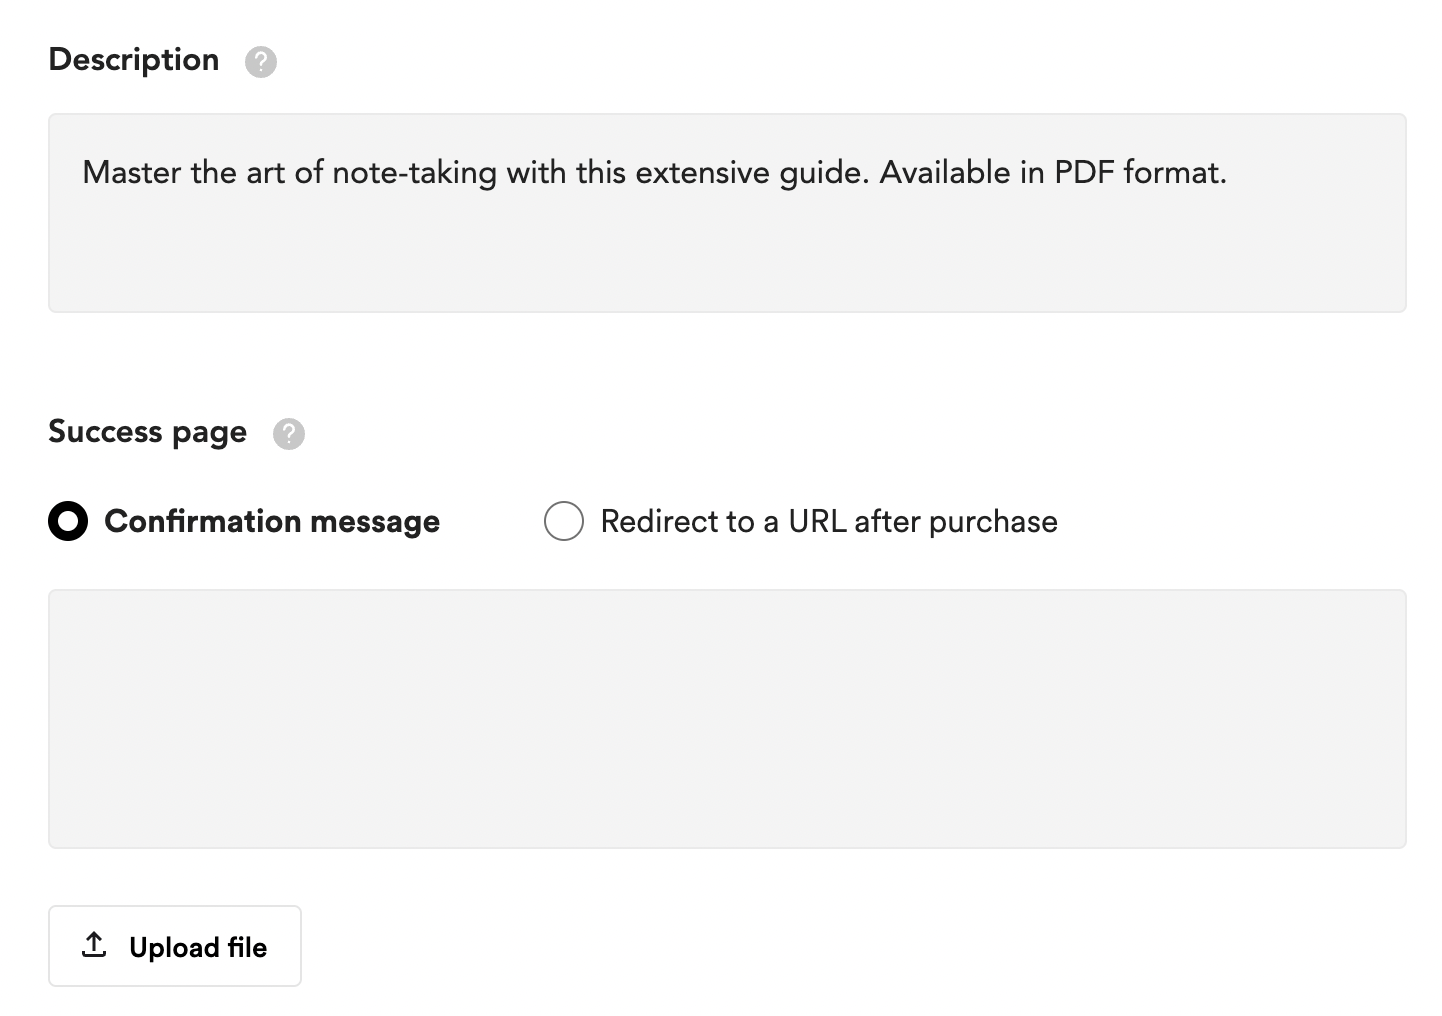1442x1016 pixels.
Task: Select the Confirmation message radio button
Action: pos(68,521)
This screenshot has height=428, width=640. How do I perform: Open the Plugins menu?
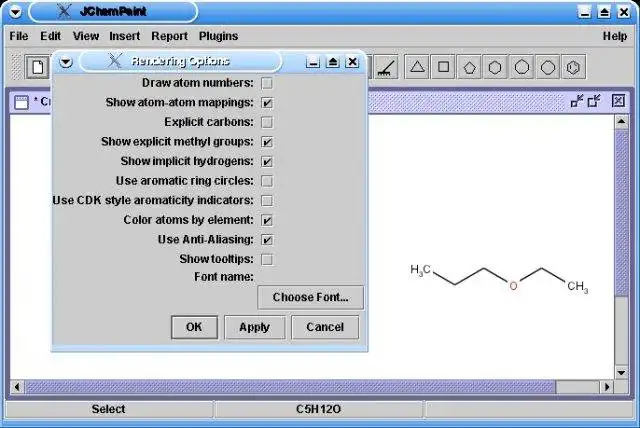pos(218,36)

···

EXERCISE OBJECTIVE = Nothing but the lines from the one containing "This screenshot has" through the final line of the entries above should be given again, each exactly as written; omit the pictures.

TASK RESPONSE =
This screenshot has height=428, width=640. How do I perform: Open the Plugins menu?
pos(218,36)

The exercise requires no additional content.